HORTI+ 07: Development of a virus sensor

After a recent breakthrough, it seems only a matter of time before growers have a handy virus sensor that provides quick insight into the presence of pathogenic viruses in their water system. “We are still one hurdle away from a world first,” says project leader André van der Wurff of Normac Groen Agro Control. Together with Kees Koopal from Sendot Research, he provides an update on the daring project, the finish line of which is in sight. You can certainly call the ‘Development of virus sensor’ project daring. Because although a virus sensor in itself is not unique, the existing devices are far too large and too expensive to even consider practical use on horticultural companies.

Sensor functions

“Handy and affordable sensors for daily use on horticultural companies are simply not available,” says Van der Wurff. “While there is a great need for it worldwide, because water-borne viruses are a growing problem in professional horticulture and limit the options for recirculating water. Glastuinbouw Nederland and Plantum have recognized this and made this complex project possible. We are very pleased to have cleared another crucial hurdle. The virus sensor has been implemented and is functioning. That in itself is a world first. For repeated use in practice, we now have one more hurdle to overcome: rinsing the detector.”

Active and inactive virulent material

The project leader tells his story together with Kees Koopal, R&D manager at sensor builder Sendot Research. “It took blood, sweat and tears to translate the large, existing laboratory concept into a handy, well-functioning practical instrument that provides clarity in almost real time,” says Koopal. “For the first time, fiber optics is used, in which our company specializes.” Visual detection is accomplished by loading the detector with antibodies and bringing it into contact with water that may contain virulent material. These bind to the antibodies and are treated with a fluorescent substance with freely present secondary antibodies. This makes them ‘readable’ for the optical sensor. What is special is that the sensor can distinguish between active (strongly bound) and inactive (weakly bound) virulent material. That distinction is essential, as explained in previous publications. See the links below this article.

One more step needed

“Based on this principle, the sensor can detect Cucumber Spot Virus, PlamV and Tulip Virus-X with specific antibodies,” Van der Wurff continues. “What still needs to be developed is a regeneration method.
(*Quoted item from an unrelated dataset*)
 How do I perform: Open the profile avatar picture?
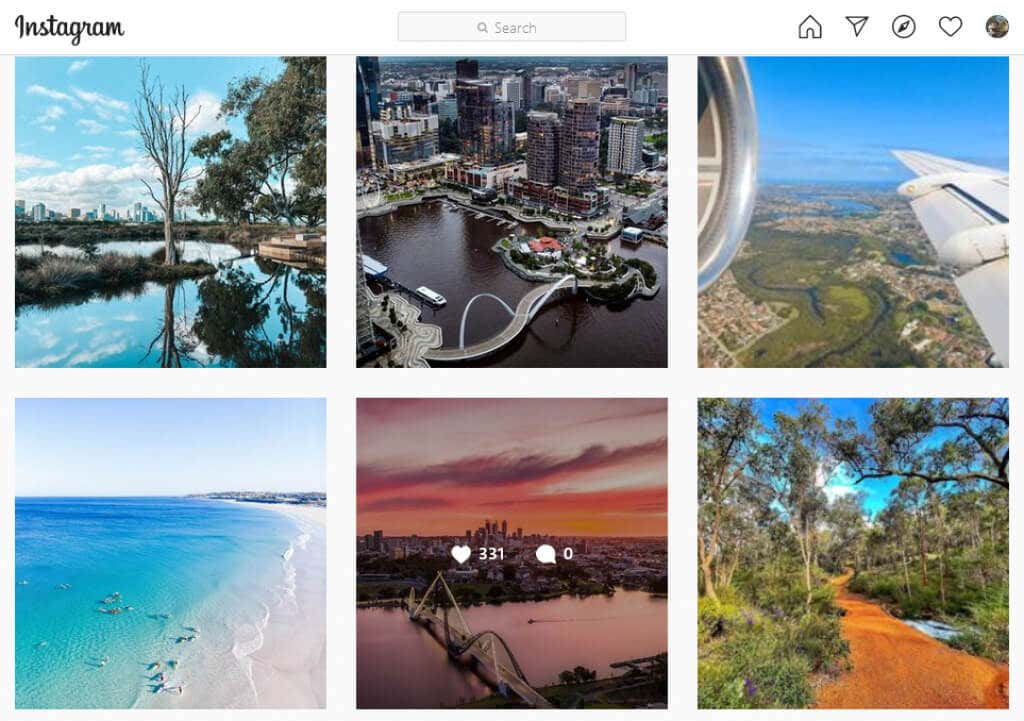coord(997,27)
This is a flushing method that allows us to discharge the detector so that it is clean and ready for the next measurement. This requires more than a bowl of water, so there is still some work ahead.”

Follow-up project requested

Because the original project has now been completed, the project group – again with the support of Plantum and Glastuinbouw Nederland – has submitted an application to the Top Sector for a follow-up project. Given the enthusiastic responses from the organizations and because of the enormous potential of a handy virus sensor for global horticulture and efficient water use, Koopal and Van der Wurff have high hopes for the green light.” “We will know at the end of this year whether we can continue,” the Sendot researcher concludes. “Then we could pick up the thread in the spring of ’24.”